#### The problem:
Repeat the entries below in full, with every character unchanged.
══ Exercise data
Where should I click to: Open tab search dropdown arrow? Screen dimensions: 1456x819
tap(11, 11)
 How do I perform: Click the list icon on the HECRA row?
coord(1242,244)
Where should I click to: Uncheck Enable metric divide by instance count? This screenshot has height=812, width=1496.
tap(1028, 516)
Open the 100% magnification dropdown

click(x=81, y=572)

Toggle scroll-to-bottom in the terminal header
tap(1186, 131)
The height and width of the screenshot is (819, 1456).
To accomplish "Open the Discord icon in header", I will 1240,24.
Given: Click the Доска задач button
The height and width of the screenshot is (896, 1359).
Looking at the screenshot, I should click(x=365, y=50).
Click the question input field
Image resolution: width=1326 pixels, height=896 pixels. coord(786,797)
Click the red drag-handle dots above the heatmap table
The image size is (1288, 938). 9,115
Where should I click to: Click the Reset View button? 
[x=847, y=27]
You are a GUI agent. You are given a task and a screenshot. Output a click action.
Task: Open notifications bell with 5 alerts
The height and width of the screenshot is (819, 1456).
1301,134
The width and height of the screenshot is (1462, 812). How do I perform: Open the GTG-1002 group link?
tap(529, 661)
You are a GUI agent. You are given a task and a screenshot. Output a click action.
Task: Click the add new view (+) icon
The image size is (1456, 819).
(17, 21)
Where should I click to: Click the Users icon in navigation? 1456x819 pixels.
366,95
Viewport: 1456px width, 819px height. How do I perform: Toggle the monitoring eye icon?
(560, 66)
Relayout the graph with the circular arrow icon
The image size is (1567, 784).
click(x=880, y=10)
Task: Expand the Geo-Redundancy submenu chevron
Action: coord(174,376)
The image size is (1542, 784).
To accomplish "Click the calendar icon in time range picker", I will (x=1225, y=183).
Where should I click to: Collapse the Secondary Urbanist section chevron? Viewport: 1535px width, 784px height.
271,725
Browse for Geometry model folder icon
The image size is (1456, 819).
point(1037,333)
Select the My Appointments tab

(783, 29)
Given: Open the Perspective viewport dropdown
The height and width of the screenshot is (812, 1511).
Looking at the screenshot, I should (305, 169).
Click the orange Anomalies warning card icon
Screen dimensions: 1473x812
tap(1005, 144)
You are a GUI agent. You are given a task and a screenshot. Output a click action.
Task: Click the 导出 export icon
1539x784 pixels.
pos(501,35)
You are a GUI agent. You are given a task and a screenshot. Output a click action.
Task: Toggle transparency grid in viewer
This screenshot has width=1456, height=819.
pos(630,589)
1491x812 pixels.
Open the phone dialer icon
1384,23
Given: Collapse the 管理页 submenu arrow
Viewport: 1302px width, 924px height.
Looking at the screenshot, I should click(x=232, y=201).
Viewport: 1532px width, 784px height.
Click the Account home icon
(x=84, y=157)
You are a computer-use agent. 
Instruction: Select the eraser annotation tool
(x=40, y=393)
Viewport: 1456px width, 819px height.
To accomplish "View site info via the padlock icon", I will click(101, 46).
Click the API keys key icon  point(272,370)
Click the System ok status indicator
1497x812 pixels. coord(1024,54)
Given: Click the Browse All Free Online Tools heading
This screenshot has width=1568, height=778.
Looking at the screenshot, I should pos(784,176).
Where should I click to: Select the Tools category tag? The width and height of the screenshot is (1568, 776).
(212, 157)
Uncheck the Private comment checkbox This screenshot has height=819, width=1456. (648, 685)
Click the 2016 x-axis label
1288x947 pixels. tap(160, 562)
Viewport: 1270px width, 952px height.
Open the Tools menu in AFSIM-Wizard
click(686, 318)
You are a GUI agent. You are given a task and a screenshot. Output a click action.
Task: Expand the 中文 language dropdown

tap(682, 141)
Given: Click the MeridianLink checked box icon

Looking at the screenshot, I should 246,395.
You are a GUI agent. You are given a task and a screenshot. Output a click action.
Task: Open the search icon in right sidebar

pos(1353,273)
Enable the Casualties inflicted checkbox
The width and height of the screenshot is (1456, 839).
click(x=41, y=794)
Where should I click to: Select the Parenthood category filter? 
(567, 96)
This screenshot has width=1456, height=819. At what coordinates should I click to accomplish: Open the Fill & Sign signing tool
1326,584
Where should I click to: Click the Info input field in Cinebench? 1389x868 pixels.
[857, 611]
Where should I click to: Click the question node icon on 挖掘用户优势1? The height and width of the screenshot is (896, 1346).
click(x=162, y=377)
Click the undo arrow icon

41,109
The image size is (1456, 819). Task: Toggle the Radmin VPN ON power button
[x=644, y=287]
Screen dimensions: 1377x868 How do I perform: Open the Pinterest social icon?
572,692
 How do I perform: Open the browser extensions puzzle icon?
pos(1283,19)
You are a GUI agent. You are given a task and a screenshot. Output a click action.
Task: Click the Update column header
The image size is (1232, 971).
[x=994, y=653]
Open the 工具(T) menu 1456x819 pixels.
════
#### Answer for this exercise:
Where should I click to: Open tab search dropdown arrow? Screen dimensions: 1456x819
tap(11, 11)
 How do I perform: Click the list icon on the HECRA row?
coord(1242,244)
Where should I click to: Uncheck Enable metric divide by instance count? This screenshot has height=812, width=1496.
tap(1028, 516)
Open the 100% magnification dropdown

click(x=81, y=572)

Toggle scroll-to-bottom in the terminal header
tap(1186, 131)
The height and width of the screenshot is (819, 1456).
To accomplish "Open the Discord icon in header", I will 1240,24.
Given: Click the Доска задач button
The height and width of the screenshot is (896, 1359).
Looking at the screenshot, I should click(x=365, y=50).
Click the question input field
Image resolution: width=1326 pixels, height=896 pixels. coord(786,797)
Click the red drag-handle dots above the heatmap table
The image size is (1288, 938). 9,115
Where should I click to: Click the Reset View button? 
[x=847, y=27]
You are a GUI agent. You are given a task and a screenshot. Output a click action.
Task: Open notifications bell with 5 alerts
The height and width of the screenshot is (819, 1456).
1301,134
The width and height of the screenshot is (1462, 812). How do I perform: Open the GTG-1002 group link?
tap(529, 661)
You are a GUI agent. You are given a task and a screenshot. Output a click action.
Task: Click the add new view (+) icon
The image size is (1456, 819).
(17, 21)
Where should I click to: Click the Users icon in navigation? 1456x819 pixels.
366,95
Viewport: 1456px width, 819px height. How do I perform: Toggle the monitoring eye icon?
(560, 66)
Relayout the graph with the circular arrow icon
The image size is (1567, 784).
click(x=880, y=10)
Task: Expand the Geo-Redundancy submenu chevron
Action: coord(174,376)
The image size is (1542, 784).
To accomplish "Click the calendar icon in time range picker", I will (x=1225, y=183).
Where should I click to: Collapse the Secondary Urbanist section chevron? Viewport: 1535px width, 784px height.
271,725
Browse for Geometry model folder icon
The image size is (1456, 819).
point(1037,333)
Select the My Appointments tab

(783, 29)
Given: Open the Perspective viewport dropdown
The height and width of the screenshot is (812, 1511).
Looking at the screenshot, I should (305, 169).
Click the orange Anomalies warning card icon
Screen dimensions: 1473x812
tap(1005, 144)
You are a GUI agent. You are given a task and a screenshot. Output a click action.
Task: Click the 导出 export icon
1539x784 pixels.
pos(501,35)
You are a GUI agent. You are given a task and a screenshot. Output a click action.
Task: Toggle transparency grid in viewer
This screenshot has width=1456, height=819.
pos(630,589)
1491x812 pixels.
Open the phone dialer icon
1384,23
Given: Collapse the 管理页 submenu arrow
Viewport: 1302px width, 924px height.
Looking at the screenshot, I should click(x=232, y=201).
Viewport: 1532px width, 784px height.
Click the Account home icon
(x=84, y=157)
You are a computer-use agent. 
Instruction: Select the eraser annotation tool
(x=40, y=393)
Viewport: 1456px width, 819px height.
To accomplish "View site info via the padlock icon", I will click(101, 46).
Click the API keys key icon  point(272,370)
Click the System ok status indicator
1497x812 pixels. coord(1024,54)
Given: Click the Browse All Free Online Tools heading
This screenshot has width=1568, height=778.
Looking at the screenshot, I should pos(784,176).
Where should I click to: Select the Tools category tag? The width and height of the screenshot is (1568, 776).
(212, 157)
Uncheck the Private comment checkbox This screenshot has height=819, width=1456. (648, 685)
Click the 2016 x-axis label
1288x947 pixels. tap(160, 562)
Viewport: 1270px width, 952px height.
Open the Tools menu in AFSIM-Wizard
click(686, 318)
You are a GUI agent. You are given a task and a screenshot. Output a click action.
Task: Expand the 中文 language dropdown

tap(682, 141)
Given: Click the MeridianLink checked box icon

Looking at the screenshot, I should 246,395.
You are a GUI agent. You are given a task and a screenshot. Output a click action.
Task: Open the search icon in right sidebar

pos(1353,273)
Enable the Casualties inflicted checkbox
The width and height of the screenshot is (1456, 839).
click(x=41, y=794)
Where should I click to: Select the Parenthood category filter? 
(567, 96)
This screenshot has width=1456, height=819. At what coordinates should I click to accomplish: Open the Fill & Sign signing tool
1326,584
Where should I click to: Click the Info input field in Cinebench? 1389x868 pixels.
[857, 611]
Where should I click to: Click the question node icon on 挖掘用户优势1? The height and width of the screenshot is (896, 1346).
click(x=162, y=377)
Click the undo arrow icon

41,109
The image size is (1456, 819). Task: Toggle the Radmin VPN ON power button
[x=644, y=287]
Screen dimensions: 1377x868 How do I perform: Open the Pinterest social icon?
572,692
 How do I perform: Open the browser extensions puzzle icon?
pos(1283,19)
You are a GUI agent. You are given a task and a screenshot. Output a click action.
Task: Click the Update column header
The image size is (1232, 971).
[x=994, y=653]
Open the 工具(T) menu 1456x819 pixels.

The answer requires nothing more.